Petunjuk dan Ketentuan =
Tentukan apakah setiap pernyataan berikut sesuai dengan penggalan dokumen di bawah. Jawab ya atau tidak, lalu kutip kata-kata penggalan dokumen yang menentukannya.
(a) Yusril mengakui adanya protes dari Bambang Widjojanto terkait Eddy Hiariej sebagai ahli.
(b) Menurut Yusril, kasus Eddy masih bisa dibuka kembali.
(c) Yusril menyampaikan pernyataannya setelah sidang selesai.

Penggalan Dokumen =
Ketua Tim Hukum Prabowo-Gibran, Yusril Ihza Mahendra, mengakui ada protes dari Bambang Widjojanto terkait Eddy Hiariej sebagai ahli. Namun ia menekankan bahwa Eddy sudah mengajukan praperadilan dan tidak lagi berstatus tersangka.
“Dia (Eddy) enggak tersangka lagi. Sekarang ini katanya mau menetapkan tersangka lagi, lah kan belum. Nah, adaikata tersangka, ya tidak masalah juga. Siapa yang mengatakan tersangka tidak boleh menjadi ahli?” kata Yusril mempertanyakan di sela-sela jeda sidang.
Yusril menambahkan, “Bahkan kami patut mempertanyakan status Pak BW sendiri. Beliau itu kan tersangka, P21 dilimpahkan ke kejaksaan. Status beliau itu lagi apa sekarang ini? Tersangka selamanya, seumur hidup tersangka.”
Yusril menerangkan, kasus Eddy tidak bisa dibuka karena sudah dihentikan. Kasus itu dihentikan dalam praperadilan. Ia heran Bambang menyalahkan orang, tetapi tidak melihat diri sendiri.

Data yang Diberikan =
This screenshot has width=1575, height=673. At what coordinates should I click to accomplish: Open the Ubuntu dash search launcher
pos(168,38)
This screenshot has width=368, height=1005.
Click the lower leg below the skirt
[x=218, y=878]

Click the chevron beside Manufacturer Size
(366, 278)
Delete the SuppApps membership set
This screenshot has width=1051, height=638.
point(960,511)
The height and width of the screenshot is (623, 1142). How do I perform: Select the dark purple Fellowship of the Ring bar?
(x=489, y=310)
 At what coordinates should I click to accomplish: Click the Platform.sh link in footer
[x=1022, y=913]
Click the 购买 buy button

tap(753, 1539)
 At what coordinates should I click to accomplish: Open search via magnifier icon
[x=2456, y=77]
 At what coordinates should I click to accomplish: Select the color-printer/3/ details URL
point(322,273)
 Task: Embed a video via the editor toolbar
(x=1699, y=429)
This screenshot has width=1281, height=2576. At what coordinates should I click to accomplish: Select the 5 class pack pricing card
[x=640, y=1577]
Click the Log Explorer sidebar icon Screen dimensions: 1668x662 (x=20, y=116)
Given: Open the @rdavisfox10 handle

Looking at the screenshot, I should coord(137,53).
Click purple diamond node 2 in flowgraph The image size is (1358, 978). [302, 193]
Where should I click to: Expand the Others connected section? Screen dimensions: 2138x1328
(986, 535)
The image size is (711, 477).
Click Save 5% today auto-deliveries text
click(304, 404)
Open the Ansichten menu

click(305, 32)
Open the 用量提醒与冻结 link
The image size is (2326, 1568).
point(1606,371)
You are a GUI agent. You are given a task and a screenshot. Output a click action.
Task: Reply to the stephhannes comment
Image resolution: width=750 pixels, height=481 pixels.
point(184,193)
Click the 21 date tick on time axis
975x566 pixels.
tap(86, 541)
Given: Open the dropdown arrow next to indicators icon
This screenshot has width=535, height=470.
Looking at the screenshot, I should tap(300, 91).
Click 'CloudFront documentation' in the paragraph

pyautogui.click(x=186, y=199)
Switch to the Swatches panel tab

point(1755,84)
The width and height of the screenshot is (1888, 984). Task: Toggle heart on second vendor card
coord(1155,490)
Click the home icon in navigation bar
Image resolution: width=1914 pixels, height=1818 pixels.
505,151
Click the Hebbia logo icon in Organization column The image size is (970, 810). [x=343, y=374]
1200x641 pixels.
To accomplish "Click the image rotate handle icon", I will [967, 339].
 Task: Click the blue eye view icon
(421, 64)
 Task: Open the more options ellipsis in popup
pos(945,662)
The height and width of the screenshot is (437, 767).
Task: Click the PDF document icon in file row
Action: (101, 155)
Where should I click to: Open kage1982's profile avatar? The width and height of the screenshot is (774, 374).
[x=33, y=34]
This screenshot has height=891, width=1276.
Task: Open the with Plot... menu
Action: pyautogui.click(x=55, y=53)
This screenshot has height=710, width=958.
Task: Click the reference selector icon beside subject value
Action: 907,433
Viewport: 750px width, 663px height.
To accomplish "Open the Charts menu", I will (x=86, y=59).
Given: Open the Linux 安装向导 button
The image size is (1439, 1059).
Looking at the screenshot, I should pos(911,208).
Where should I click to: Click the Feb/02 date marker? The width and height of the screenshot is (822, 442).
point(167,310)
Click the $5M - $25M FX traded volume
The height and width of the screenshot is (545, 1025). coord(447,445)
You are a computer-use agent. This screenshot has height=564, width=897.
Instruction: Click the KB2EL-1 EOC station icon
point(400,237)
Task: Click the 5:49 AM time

Jawaban yang Diharapkan =
(a) Ya: "mengakui ada protes dari Bambang Widjojanto terkait Eddy Hiariej sebagai ahli"
(b) Tidak: "kasus Eddy tidak bisa dibuka karena sudah dihentikan"
(c) Tidak: "di sela-sela jeda sidang"